From a local standpoint, had America voted wisely?
I covered President Rodrigo Duterte’s recent state visit to China and it was during the business forum at the Great Hall of the People in Beijing when he jolted everyone by announcing his “separation” from the United States. We’re all used to hearing about Duterte’s bad blood against the US. But many of us were unprepared for what’s so far the strongest anti-US rhetoric coming from the unorthodox president.
In a way, the state visit to China became all about the Philippines’ bittersweet relations with the US as much as it was about the rekindling of ties with China, but the $24 billion investment and concessional funding commitments secured by the Philippine team were overshadowed by separation anxieties.
When asked whom he preferred to be the new US president, Duterte picked no one, only saying that his favorite hero is Russian president Vladimir Putin. Last month, the odds seemed to favor a Clinton presidency, and Duterte’s budget czar Ben Diokno thought she would be the “safer” choice. “I think there's too much uncertainty with Trump,” he had said at the Philippines Investment Conference 2016.
Many have likened Duterte to Trump, and vice versa, not just in terms of their devil-may-care language but also because of their perceived hostility to traditional allies. They are also both seen to be good for business. In Duterte’s case, his vow to bring forth a “golden age of infrastructure” in the Philippines is indisputably captivating. Meanwhile Trump, whose battle cry is to “make America great again,” plans a significant reduction in individual income taxes and corporate taxes and the elimination of the estate tax.
It will be an interesting verbal war if Trump and Duterte were to trade insults, both being masters in this craft, but then again, Duterte may not risk blurting out expletives against someone who could not only match his fiery language but also has the temerity to get back at him in a way that could hurt the Philippine economy.
According to American banking giant Citigroup, in the case of a Trump presidency, a rise in protectionism would be a major threat to emerging markets like the Philippines. Trump had talked about the need for isolationist and protectionist US policies, for instance, threatening to impose steep tariffs on Chinese and Mexican imports. Imagine what he could do if he gets pissed at the Philippines.
In August, Citi issued a research note that scored countries based on overall vulnerability to a prospective rise in protectionism post-US elections.
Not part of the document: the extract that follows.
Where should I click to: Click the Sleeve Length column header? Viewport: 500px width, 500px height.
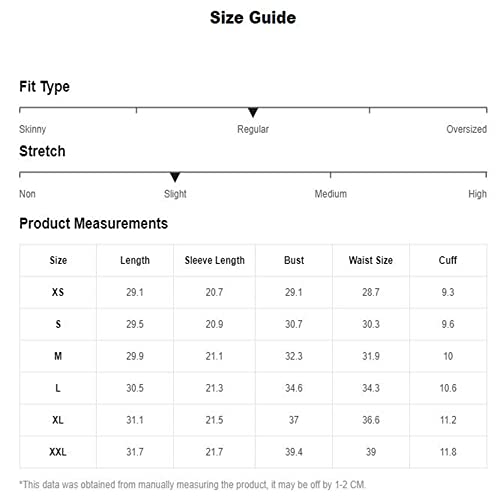pos(215,260)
A score of 1 was deemed as “average,” above 1 was “good,” and below 1 was deemed “bad.” The overall score was based on the ratio of the metrics where each country performed positively to those where it performed negatively. Based on the Citi index, the Philippines scored 0.6 overall.
Philippine exports account for 19.7 percent of total gross domestic product (GDP) while exports to the US accounted for 2.9 percent of total GDP—both of which are below average equity multiplier ( EM) ratios. However, our exports to the US account for 14.7 percent of total export receipts, slightly higher than the average among our peers.
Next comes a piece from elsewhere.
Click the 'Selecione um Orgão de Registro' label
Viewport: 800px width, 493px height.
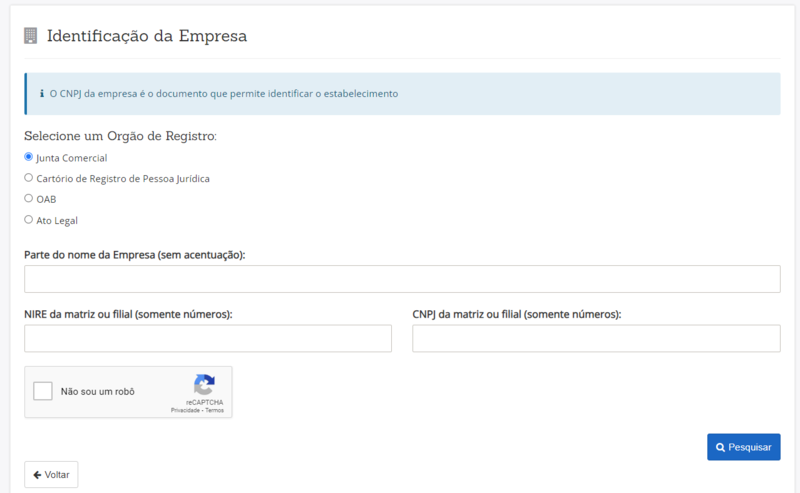(120, 136)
On foreign exchange vulnerability, Citi estimated the US dollardenominated debt of the Philippine corporate sector at 31 percent of total, in line with the 31.8 percent EM average. However, the country’s current account surplus of 2.3 percent of GDP is lower than the 3.1 percent EM average. Average debt to equity of 65.9 percent is also higher than the 43.4 percent EM average.
Seen from all angles, it’s not to the Philippines’ interest to sever ties with the US, and even Duterte recognizes it. Moving forward, especially with a new US president, everyone hopes that the Philippine president will be more circumspect about discussing foreign policy without consulting his cabinet first, which expectedly has to engage in perennial damage control. Many Filipinos agree with Duterte’s bid to get more out of its long-time alliance with the US, to gain recognition as an equal sovereign state, but they wouldn’t want to see the country turn into an international pariah in the process. Will the end justify the means? Only time will tell.